TASK REQUIREMENTS: Given the material below, output exactly the lines from the line with "1568x690 pixels. Task: Click" to the line with "At what coordinates", both ends included, and no other lines.
::: TASK MATERIAL
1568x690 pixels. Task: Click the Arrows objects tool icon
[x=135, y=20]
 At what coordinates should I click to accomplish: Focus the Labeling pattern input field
::::::
::: TASK MATERIAL
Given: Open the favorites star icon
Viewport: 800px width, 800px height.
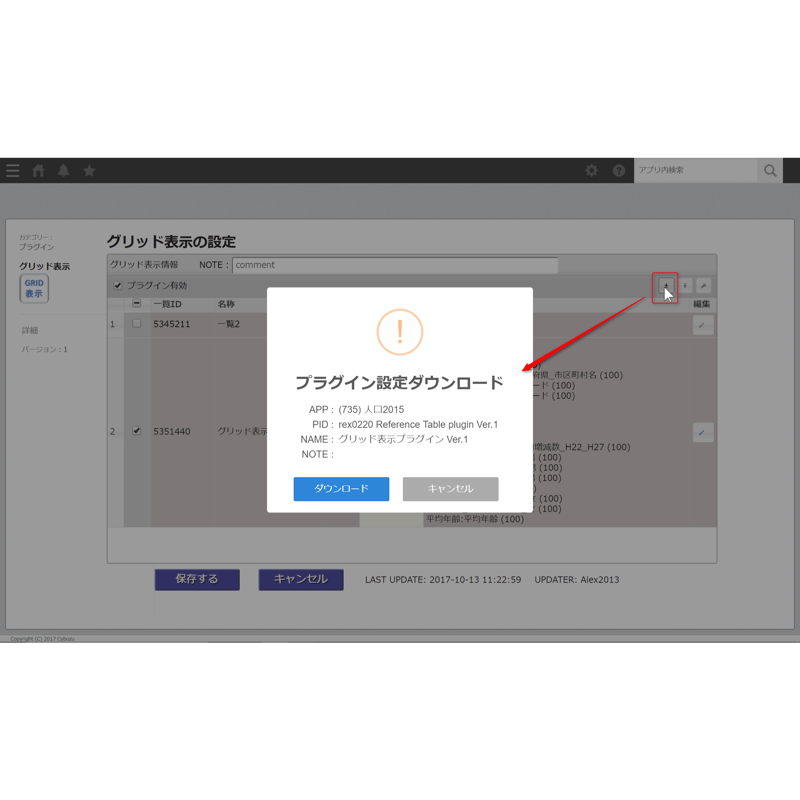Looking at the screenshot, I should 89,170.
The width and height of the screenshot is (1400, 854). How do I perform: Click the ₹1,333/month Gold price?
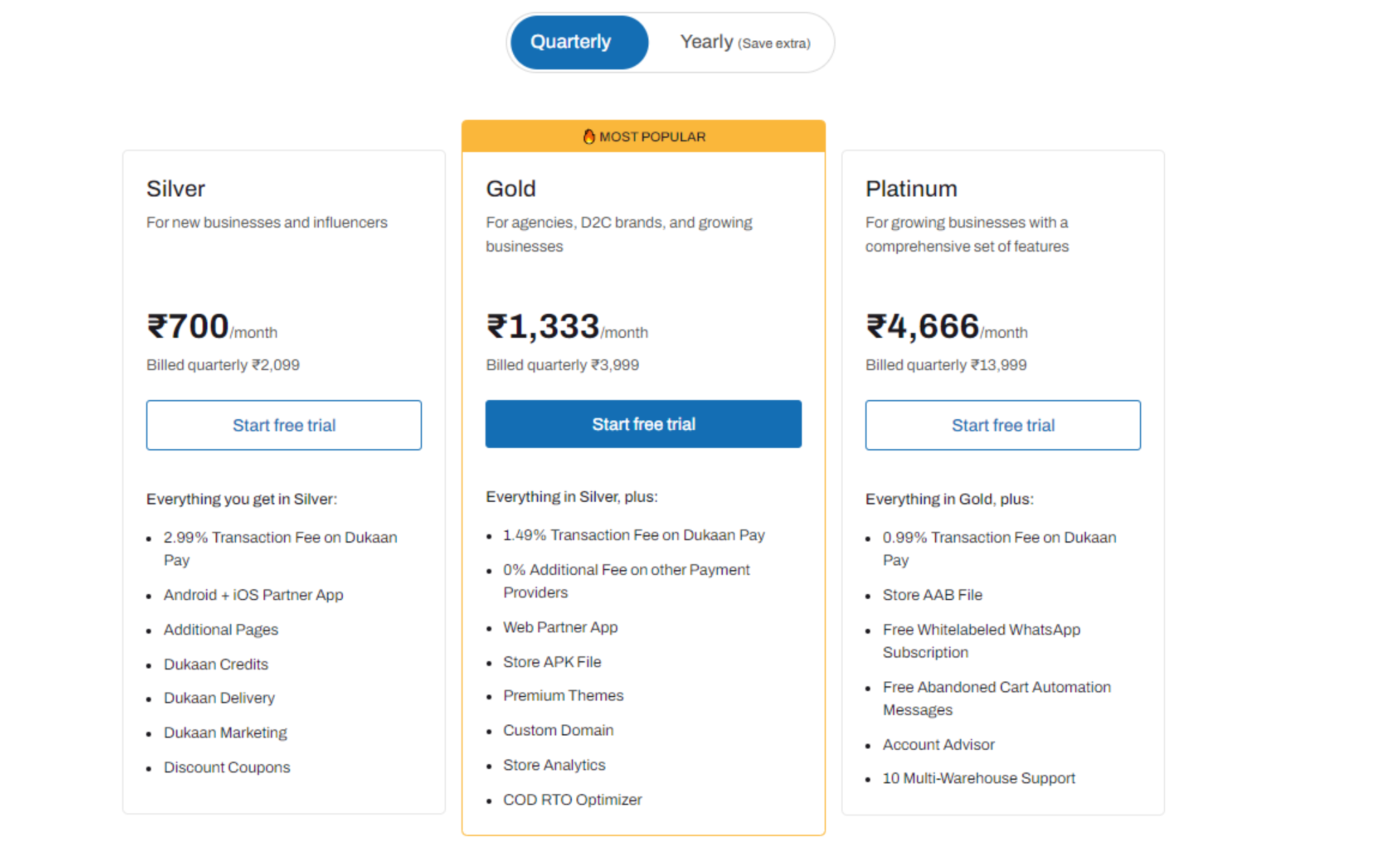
::::::
::: TASK MATERIAL
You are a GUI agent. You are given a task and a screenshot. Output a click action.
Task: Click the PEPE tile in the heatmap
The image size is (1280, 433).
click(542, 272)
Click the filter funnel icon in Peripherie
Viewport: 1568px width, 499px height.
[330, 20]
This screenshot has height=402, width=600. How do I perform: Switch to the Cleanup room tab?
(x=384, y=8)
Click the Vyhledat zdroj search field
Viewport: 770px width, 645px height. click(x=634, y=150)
::::::
RESPONSE TO THE TASK:
1568x690 pixels. Task: Click the Arrows objects tool icon
[x=135, y=20]
 At what coordinates should I click to accomplish: Focus the Labeling pattern input field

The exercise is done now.